◆ PROVIDED RECORDS:
---
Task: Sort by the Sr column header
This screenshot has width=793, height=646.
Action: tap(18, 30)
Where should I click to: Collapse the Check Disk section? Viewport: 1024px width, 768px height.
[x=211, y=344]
---
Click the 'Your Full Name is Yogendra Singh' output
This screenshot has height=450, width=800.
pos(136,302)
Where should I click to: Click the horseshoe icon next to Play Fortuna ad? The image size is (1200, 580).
---
◆ WHAT IS EXPECTED:
Pick out every line above that contains the word "screenshot", matching case exactly.

◆ RESPONSE TO THE TASK:
This screenshot has width=793, height=646.
This screenshot has height=450, width=800.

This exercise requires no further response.